## Text segment
╔══

Bound by Love: Alumnus Publishes Children’s Book in Mother’s Memory
Andrew Kranichfeld ’07 overcame a brain tumor and resulting blindness through his creative pursuits.
The bond between a mother and child is everlasting, bringing strength and hope when all seems lost.
Just ask Andrew Kranichfeld ’07, who lost his sight to a brain tumor just after his mother, Karen, surrendered her life to leukemia in 2010. He found courage, guidance — and the inspiration for a children’s book — in her memory.
In life, Karen served as an activities therapist at The Osborn retirement community. When she wasn’t working, she volunteered at shelters and organized food drives at churches near her home in Rye, N.Y.
“She was the best mom ever,” Kranichfeld says. “She was caring, giving — a wonderful person.” Her happy demeanor and “glass is half full” outlook were never far from Kranichfeld’s thoughts — especially as he has had to relearn the most basic tasks: getting dressed; using the restroom; making meals.
Creative Spark Illuminates Path Forward
Losing sight would be devastating to anyone, but it was particularly discouraging to Kranichfeld who specialized in broadcasting and communication at Manhattan College, earning a Bachelor of Arts.
“Going blind is a huge challenge,” he says. “But advances in technology have made it possible for me to email and even text message.

╚══

## Extracted data

╔══

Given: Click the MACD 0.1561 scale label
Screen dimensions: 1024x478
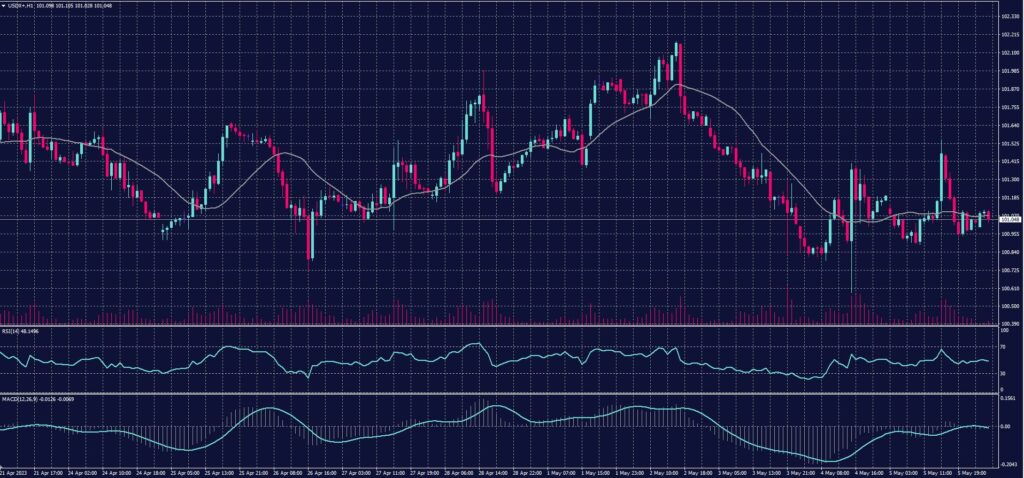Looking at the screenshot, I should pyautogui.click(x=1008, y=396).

╚══
╔══

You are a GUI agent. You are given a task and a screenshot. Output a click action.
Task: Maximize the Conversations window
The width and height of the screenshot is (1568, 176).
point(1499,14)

╚══

## Exercise directions
Retype the passage from the article about Andrew Kranichfeld, starting at "Bound by Love: Alumnus" and ending at "his creative pursuits.".

## Result of this task
Bound by Love: Alumnus Publishes Children’s Book in Mother’s Memory
Andrew Kranichfeld ’07 overcame a brain tumor and resulting blindness through his creative pursuits.